From 981e1d834326ba13a7cb1844f7ad5de86674f23b Mon Sep 17 00:00:00 2001
From: Gregory Shtrasberg <Gregory.Shtrasberg@amd.com>
Date: Tue, 23 Dec 2025 17:28:08 +0000
Subject: [PATCH] Disable the broken gemm_a8w8_blockscale

Signed-off-by: Gregory Shtrasberg <Gregory.Shtrasberg@amd.com>
---
 .../layers/quantization/utils/fp8_utils.py        | 15 +--------------
 1 file changed, 1 insertion(+), 14 deletions(-)

diff --git a/vllm/model_executor/layers/quantization/utils/fp8_utils.py b/vllm/model_executor/layers/quantization/utils/fp8_utils.py
index ea68745585160..82e6de621fc87 100644
--- a/vllm/model_executor/layers/quantization/utils/fp8_utils.py
+++ b/vllm/model_executor/layers/quantization/utils/fp8_utils.py
@@ -362,23 +362,10 @@ class W8A8BlockFp8LinearOp:
 
         n, k = weight.shape
 
-        use_triton = (
-            not current_platform.is_fp8_fnuz()

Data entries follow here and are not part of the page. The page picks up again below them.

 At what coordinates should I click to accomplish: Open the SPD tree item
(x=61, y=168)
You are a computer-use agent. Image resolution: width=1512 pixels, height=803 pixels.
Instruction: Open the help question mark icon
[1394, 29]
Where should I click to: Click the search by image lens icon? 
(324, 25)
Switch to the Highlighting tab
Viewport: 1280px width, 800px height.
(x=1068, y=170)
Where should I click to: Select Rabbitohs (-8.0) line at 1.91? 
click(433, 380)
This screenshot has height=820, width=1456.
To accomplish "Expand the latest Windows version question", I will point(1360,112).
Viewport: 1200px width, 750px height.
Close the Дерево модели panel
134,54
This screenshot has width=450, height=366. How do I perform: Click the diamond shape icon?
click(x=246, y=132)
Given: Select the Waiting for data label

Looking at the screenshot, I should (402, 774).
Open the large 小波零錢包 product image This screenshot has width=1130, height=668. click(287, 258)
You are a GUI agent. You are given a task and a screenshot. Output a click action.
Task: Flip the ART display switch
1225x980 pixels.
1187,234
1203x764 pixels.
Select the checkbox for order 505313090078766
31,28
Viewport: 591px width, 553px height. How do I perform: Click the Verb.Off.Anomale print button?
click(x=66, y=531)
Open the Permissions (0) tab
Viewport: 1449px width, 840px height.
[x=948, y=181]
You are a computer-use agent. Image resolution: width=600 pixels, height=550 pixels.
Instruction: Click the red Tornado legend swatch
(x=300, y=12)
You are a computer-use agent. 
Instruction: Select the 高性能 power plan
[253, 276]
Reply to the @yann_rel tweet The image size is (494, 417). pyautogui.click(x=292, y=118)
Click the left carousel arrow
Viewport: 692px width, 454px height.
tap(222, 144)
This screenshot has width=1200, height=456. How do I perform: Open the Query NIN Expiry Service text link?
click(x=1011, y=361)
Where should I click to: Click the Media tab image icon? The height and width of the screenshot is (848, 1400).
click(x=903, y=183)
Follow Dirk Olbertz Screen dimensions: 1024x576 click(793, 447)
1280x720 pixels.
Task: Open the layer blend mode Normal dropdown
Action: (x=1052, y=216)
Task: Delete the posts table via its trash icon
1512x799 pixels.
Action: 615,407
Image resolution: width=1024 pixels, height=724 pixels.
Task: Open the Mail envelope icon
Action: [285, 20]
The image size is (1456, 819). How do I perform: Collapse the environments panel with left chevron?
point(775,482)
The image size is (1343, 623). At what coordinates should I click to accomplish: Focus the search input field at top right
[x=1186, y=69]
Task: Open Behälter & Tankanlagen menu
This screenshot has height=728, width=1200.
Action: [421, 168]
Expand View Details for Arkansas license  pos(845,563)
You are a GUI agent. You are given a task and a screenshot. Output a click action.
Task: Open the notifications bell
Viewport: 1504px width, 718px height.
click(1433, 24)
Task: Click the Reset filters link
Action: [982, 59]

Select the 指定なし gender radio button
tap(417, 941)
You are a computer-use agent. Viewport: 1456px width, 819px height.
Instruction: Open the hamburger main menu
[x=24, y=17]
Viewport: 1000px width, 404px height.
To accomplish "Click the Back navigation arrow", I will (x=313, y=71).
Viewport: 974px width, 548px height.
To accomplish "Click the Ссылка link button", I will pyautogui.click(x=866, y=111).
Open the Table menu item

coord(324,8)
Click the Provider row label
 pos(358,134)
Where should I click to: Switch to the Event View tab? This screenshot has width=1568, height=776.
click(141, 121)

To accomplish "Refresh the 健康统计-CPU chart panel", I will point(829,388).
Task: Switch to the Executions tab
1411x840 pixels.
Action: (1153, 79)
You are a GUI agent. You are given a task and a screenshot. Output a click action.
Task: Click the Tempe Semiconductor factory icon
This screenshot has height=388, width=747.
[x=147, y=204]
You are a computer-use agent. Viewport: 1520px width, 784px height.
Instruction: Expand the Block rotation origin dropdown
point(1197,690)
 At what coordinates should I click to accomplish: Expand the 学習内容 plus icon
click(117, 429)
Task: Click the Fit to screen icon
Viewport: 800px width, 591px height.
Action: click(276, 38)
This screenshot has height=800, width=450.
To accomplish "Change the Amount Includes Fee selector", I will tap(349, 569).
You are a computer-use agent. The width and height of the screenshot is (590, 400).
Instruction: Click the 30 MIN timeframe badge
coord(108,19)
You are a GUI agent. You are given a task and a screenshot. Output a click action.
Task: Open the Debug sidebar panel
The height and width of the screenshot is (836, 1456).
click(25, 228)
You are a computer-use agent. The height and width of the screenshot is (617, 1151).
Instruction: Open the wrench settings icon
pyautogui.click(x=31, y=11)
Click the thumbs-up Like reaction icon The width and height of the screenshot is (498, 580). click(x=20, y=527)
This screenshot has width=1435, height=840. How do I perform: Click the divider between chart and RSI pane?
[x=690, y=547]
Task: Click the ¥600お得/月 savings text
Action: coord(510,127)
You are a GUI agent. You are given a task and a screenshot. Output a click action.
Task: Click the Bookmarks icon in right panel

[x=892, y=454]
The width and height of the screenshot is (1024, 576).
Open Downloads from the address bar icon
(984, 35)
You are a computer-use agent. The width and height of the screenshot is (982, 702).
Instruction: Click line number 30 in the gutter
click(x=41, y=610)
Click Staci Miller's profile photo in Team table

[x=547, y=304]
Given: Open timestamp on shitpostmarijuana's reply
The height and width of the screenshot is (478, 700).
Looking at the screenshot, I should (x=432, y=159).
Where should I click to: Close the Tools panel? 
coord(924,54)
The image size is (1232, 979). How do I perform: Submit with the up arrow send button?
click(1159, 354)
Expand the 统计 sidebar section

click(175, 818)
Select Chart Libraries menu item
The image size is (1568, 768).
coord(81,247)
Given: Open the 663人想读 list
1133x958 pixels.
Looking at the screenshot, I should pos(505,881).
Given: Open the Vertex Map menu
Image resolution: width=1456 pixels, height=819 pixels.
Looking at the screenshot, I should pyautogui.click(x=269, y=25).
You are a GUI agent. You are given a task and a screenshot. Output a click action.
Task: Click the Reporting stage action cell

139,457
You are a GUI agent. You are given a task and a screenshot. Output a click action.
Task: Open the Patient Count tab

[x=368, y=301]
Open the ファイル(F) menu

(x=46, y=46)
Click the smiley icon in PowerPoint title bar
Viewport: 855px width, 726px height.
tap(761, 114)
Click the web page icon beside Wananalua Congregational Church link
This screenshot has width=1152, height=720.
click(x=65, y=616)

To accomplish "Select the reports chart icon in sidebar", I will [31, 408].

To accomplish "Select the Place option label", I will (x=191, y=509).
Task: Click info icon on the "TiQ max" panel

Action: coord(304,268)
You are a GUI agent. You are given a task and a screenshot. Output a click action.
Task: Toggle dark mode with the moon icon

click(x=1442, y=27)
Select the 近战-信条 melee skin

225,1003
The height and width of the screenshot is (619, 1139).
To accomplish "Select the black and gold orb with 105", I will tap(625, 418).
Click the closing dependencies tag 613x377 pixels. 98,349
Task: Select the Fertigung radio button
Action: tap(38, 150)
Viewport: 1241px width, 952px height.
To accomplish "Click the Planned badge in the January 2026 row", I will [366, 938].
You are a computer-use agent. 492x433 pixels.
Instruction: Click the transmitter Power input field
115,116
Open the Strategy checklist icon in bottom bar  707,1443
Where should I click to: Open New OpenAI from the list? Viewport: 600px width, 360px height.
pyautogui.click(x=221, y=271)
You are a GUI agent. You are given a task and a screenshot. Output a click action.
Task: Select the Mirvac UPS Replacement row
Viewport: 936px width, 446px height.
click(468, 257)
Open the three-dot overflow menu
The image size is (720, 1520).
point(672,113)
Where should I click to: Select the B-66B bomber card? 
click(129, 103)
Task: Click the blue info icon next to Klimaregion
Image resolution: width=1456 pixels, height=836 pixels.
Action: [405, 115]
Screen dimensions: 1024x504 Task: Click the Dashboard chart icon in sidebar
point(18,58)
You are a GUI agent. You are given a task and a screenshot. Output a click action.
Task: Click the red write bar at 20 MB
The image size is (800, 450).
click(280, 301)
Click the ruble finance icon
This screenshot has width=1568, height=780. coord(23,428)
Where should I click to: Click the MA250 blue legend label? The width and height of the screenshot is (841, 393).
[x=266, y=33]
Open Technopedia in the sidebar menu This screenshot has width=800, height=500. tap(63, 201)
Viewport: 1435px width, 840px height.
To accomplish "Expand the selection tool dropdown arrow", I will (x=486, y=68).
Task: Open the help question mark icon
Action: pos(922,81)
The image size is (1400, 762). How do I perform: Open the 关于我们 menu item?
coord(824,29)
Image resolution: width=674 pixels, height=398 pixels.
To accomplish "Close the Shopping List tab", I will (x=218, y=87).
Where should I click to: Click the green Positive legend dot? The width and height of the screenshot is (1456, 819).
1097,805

-            and rocm_aiter_ops.is_triton_gemm_w8a8_tuned(n, k)
-        )
-
-        if use_triton:
-            gemm_a8w8_blockscale_op = rocm_aiter_ops.triton_gemm_a8w8_blockscale
-        else:
-            gemm_a8w8_blockscale_op = rocm_aiter_ops.gemm_a8w8_blockscale
+        gemm_a8w8_blockscale_op = rocm_aiter_ops.gemm_a8w8_blockscale
 
         if input_scale is not None:
             q_input = input_2d
-        elif use_triton:
-            q_input, input_scale = torch.ops.vllm.triton_per_token_group_quant_fp8(
-                input_2d,
-                self.act_quant_group_shape.col,
-            )
         else:
             q_input, input_scale = rocm_aiter_ops.group_fp8_quant(
                 input_2d, self.act_quant_group_shape.col